Altra questione cruciale: la possibilità di soccorrere le persone in mare viene messa pesantemente a rischio dai numerosi fermi amministrativi a cui vengono sottoposte le navi umanitarie. Una situazione non più sostenibile da tempo. «Su nove organizzazioni che qui rappresentiamo e nove navi disponibili – hanno spiegato a Lamorgese le ong – appena tre sono operative ma solo due di queste sono effettivamente attive nel Mediterraneo centrale, mentre la terza si trova in cantiere.

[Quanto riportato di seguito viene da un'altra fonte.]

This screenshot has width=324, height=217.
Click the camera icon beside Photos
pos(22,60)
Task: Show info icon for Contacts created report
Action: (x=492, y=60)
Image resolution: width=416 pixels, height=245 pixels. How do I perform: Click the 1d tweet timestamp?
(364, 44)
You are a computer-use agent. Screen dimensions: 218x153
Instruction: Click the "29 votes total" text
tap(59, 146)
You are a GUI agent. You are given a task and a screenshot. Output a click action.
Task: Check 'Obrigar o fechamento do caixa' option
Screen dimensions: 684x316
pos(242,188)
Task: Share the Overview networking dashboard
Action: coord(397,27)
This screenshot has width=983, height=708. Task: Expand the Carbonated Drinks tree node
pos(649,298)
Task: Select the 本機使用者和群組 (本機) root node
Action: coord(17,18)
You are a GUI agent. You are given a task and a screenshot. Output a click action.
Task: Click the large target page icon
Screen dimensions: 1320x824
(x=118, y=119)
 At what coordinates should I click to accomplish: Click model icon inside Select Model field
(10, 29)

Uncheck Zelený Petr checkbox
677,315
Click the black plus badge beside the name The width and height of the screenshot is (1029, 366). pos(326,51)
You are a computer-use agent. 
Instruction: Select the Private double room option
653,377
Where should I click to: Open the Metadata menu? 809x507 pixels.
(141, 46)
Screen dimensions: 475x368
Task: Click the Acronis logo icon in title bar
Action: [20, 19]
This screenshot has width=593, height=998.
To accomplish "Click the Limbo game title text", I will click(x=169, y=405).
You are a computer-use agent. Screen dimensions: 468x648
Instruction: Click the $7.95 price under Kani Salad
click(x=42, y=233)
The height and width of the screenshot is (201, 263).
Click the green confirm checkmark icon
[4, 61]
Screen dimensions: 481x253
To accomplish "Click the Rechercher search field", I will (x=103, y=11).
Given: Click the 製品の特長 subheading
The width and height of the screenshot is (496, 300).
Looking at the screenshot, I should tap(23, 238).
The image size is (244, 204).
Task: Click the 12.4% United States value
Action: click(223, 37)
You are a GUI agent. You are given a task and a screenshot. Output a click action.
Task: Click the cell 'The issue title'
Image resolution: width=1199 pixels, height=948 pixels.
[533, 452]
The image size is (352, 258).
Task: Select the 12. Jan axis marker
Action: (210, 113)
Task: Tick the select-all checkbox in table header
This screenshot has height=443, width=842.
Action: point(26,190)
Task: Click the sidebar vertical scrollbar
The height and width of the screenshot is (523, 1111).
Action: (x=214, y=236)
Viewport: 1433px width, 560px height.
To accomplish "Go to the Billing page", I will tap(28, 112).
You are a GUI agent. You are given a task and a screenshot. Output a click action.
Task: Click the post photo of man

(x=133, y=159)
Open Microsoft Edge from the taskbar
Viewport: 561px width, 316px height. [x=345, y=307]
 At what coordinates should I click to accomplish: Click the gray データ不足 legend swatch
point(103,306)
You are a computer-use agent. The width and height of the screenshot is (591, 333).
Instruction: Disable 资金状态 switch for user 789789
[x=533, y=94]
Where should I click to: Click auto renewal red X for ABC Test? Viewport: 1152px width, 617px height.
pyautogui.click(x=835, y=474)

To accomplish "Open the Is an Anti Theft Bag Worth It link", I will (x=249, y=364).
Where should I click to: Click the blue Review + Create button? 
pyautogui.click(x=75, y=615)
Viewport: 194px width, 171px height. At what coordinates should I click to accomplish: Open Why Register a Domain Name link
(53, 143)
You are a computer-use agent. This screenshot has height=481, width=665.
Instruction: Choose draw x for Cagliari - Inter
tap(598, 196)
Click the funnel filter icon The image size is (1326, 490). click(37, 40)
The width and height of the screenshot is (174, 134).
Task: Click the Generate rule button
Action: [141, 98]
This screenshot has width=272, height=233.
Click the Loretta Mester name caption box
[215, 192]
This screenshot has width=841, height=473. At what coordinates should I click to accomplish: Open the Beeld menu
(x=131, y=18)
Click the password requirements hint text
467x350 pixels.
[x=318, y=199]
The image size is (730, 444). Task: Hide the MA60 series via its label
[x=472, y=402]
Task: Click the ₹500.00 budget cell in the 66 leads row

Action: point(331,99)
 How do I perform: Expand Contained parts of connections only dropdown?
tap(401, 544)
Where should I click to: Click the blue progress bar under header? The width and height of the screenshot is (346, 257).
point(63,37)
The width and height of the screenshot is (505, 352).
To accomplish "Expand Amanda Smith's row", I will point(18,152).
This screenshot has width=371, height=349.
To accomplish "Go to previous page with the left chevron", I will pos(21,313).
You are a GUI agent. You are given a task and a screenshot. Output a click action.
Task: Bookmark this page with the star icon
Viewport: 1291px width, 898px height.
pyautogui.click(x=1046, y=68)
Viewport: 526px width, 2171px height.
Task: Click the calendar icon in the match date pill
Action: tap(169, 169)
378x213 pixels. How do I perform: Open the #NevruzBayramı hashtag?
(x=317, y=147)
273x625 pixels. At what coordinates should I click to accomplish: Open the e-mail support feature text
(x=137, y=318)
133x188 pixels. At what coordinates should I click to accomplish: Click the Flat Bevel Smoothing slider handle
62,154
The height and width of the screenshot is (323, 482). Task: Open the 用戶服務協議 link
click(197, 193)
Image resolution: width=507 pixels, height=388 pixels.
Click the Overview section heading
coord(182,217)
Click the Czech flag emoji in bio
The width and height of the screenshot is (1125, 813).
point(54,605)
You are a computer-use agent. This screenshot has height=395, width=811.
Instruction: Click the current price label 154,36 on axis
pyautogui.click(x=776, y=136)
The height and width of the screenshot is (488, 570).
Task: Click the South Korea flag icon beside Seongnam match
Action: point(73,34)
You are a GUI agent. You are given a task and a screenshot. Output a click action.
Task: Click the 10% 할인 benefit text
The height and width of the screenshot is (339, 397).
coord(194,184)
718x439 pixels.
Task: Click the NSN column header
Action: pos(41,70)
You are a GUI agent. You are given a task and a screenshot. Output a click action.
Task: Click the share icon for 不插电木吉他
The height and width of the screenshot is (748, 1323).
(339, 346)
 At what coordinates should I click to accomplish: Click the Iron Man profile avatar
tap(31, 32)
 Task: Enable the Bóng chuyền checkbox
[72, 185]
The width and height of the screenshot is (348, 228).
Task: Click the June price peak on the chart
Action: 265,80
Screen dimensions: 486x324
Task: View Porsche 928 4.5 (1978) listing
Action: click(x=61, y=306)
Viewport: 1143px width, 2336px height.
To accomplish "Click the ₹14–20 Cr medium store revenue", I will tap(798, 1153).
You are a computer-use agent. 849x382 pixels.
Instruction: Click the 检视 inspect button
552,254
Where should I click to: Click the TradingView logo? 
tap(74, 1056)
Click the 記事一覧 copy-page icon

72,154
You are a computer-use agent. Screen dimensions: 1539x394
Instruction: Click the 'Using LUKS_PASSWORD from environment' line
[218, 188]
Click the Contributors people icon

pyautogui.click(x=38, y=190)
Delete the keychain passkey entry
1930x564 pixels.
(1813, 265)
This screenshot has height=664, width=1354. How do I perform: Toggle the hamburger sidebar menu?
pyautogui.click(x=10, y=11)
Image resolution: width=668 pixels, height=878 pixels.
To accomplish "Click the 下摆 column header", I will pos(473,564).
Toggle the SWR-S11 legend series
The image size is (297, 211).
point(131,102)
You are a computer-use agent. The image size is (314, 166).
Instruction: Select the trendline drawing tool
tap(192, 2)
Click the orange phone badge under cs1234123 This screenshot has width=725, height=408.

Delle altre sei navi ong, cinque sono sottoposte a fermi amministrativi dopo delle attente ispezioni della Guardia costiera e una si torva in quarantena imposta successivamente allo sbarco dei migranti». Negli ultimi due anni i fermi amministrativi sono stati 14 e di questi 11 negli ultimi 15 mesi. «Per un totale di 494 giorni, quasi un anno e mezzo di mancata operatività in mare» hanno denunciato le ong.

A Lamorgese è stato infine chiesto di riconoscere il ruolo delle ong mettendo così fine alla criminalizzazione in atto da anni nei loro confronti.